Roche R&D reshuffle won't impact outsourcing activity

By Emilie Reymond

- Last updated on GMT

The massive R&D reshuffle Roche announced last week in its
pharmaceutical business will have no impact on any of the company's
outsourcing activities, a company spokesperson said.

"We are planning to use our own resources to handle the increased number of clinical trials being conducted,"​ Katja Prowald, Roche's spokesperson, told Outsourcing-Pharma.com.

"This will create more costs and that is the reason why we are planning to increase our R&D budget."
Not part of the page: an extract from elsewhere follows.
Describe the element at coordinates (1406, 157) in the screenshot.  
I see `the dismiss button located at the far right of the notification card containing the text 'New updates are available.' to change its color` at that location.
While Prowald stressed that the new restructuring of the firm's research activities will not impact on how Roche outsources some stages of its drug development, she wouldn't reveal to what degree the drug maker was already relying on outsourcing for the research and development of new drugs.

The Swiss giant announced last Monday that it was going to revamp its R&D structure and separate it into smaller disease-specific divisions in order to get drugs on the market faster.

"We intend to introduce a new research and development model in the Pharmaceuticals Division during the course of this year,"​ said Roche's CEO Franz Humer during a media conference held in Basel, Switzerland last Wednesday.

"This is not a cost-cutting exercise. On the contrary, our R&D spend has increased significantly in recent years, and will continue to increase in the future."

Humer said his company will create five Disease Biology Areas (DBAs) for oncology, virology, inflammation, metabolism and central nervous system, which will cover everything from drug discovery through to medical proof of concept, with oversight through to the market.

Each DBA will have its own in-house leadership team and be located at one of three Roche sites: Basel in Switzerland, Nutley in New Jersey or Palo Alto in California.

Meanwhile, Roche's new plans are somewhat at odds with some of the other large pharma companies who are increasingly cutting back on internal resources and turning to outsourcing, in a bid to cut expenses as R&D costs soar and the process becomes increasingly cumbersome.

Recent data gathered by the Financial Times Research Centre shows that on average, the top 30 pharma firms spent almost 17 per cent of sales on research last year.

The report also suggests that relying on in-house research and development only has become increasingly complex in terms of budget and resources and it is now almost unviable for companies to have control over all the aspects of drug development.

"Shifting away from over-reliance on in-house R&D makes sense, but brings new risks too,"​ the report said.

New risks that Roche is apparently not keen to take.